Quel budget maison de santé prévoir pour une construction neuve ou une rénovation ? La question du coût est souvent la première que se posent les collectivités et les professionnels de santé porteurs de projet. Mais le budget de construction n’est qu’une étape dans un processus plus large qui inclut le diagnostic territorial, la création de la structure juridique et le montage financier. L’agence Oglo, architecte spécialisée en santé, partage ici les données budgétaires réelles issues de ses projets livrés, mises en perspective avec les données officielles du secteur.

Les étapes clés avant de définir le budget maison de santé

Avant de parler chiffres, la création d’une MSP (maison de santé pluriprofessionnelle) suit un parcours en plusieurs étapes. Le diagnostic territorial constitue le point de départ : il évalue les besoins de santé de la population, le niveau d’offre de soins existant et les indicateurs de désertification médicale. L’Agence Régionale de Santé (ARS) accompagne les porteurs de projet dans cette phase et valide la pertinence de la création d’une MSP sur le territoire.

Une fois le diagnostic territorial validé, les professionnels de santé formalisent leur projet de santé pluriprofessionnel. Ce document décrit l’organisation des soins, la coordination de l’équipe et les objectifs de prise en charge des patients. Il conditionne l’accès aux aides de l’ARS et aux rémunérations spécifiques liées à l’exercice coordonné en MSP.

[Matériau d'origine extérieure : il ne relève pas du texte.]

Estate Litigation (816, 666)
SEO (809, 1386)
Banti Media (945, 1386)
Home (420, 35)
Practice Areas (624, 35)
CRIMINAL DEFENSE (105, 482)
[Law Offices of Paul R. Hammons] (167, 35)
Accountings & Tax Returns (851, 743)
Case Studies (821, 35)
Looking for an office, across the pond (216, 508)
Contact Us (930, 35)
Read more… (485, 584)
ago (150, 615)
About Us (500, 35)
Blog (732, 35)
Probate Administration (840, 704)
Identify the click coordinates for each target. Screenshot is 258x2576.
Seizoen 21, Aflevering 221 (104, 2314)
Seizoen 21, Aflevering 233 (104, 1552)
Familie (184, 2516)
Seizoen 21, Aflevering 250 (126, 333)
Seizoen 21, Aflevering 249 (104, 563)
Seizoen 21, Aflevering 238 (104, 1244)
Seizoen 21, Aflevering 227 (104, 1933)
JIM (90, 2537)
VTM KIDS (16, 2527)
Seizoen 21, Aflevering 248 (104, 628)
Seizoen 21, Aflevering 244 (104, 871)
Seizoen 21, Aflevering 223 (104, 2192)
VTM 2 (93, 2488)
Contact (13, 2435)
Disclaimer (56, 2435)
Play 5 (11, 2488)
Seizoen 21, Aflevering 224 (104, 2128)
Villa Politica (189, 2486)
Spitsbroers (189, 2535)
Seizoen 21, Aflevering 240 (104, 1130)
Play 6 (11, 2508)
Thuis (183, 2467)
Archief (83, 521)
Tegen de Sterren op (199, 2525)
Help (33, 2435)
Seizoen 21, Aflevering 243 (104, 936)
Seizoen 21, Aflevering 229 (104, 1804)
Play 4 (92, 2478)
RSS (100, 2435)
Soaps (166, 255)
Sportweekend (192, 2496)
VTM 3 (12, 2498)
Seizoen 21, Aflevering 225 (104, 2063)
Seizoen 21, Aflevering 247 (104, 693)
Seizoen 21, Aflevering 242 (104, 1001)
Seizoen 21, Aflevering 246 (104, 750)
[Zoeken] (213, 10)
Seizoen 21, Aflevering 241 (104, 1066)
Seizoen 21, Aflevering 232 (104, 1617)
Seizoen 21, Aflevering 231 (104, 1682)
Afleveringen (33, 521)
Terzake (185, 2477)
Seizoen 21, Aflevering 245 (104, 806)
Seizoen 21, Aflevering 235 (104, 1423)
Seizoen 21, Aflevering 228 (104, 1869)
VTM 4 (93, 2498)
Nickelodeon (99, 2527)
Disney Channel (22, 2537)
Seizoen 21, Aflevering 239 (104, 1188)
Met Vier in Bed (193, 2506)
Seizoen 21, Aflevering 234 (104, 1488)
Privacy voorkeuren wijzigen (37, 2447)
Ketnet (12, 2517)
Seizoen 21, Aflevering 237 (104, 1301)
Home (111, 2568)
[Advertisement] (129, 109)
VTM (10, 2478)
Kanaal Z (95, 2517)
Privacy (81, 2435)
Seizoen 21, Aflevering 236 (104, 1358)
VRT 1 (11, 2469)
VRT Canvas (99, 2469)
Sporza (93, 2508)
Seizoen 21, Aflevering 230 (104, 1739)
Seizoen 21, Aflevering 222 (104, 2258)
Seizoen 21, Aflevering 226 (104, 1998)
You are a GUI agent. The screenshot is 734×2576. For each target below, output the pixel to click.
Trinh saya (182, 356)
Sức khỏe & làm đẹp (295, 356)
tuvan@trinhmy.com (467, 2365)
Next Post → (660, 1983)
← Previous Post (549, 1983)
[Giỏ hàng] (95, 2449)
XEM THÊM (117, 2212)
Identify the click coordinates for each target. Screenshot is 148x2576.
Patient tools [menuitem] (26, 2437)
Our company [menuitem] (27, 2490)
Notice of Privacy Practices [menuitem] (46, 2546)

Structure juridique et business plan

Les professionnels de santé en exercice libéral qui souhaitent s’installer dans une MSP créent généralement une SISA (Société Interprofessionnelle de Soins Ambulatoires), forme de société civile dédiée à l’exercice pluriprofessionnel. L’élaboration d’un business plan permet d’estimer les dépenses de fonctionnement (loyer, charges, assurance, équipements) et les recettes prévisionnelles (patientèle, rémunération d’équipe versée par l’Assurance Maladie). Ce plan financier doit être cohérent avec le budget maison de santé global pour garantir la viabilité du projet sur plusieurs années.

Contexte du marché : une stabilisation des coûts de construction en santé

Selon la note de conjoncture de l’ANAP (Agence nationale d’appui à la performance sanitaire et médico-sociale) publiée en mars 2025, les prix de la construction dans le secteur de la santé connaissent une stabilisation voire une baisse lors des derniers appels d’offres. L’indice national du bâtiment tous corps d’état (BT01) n’a évolué que de 0,9% entre 2023 et 2024.

La Direction générale du Trésor note toutefois que les coûts de production dans la construction restent supérieurs de 25,6% à leur niveau moyen de la période 2010-2019. Les budgets présentés ci-dessous reflètent ce contexte de prix élevés mais stabilisés.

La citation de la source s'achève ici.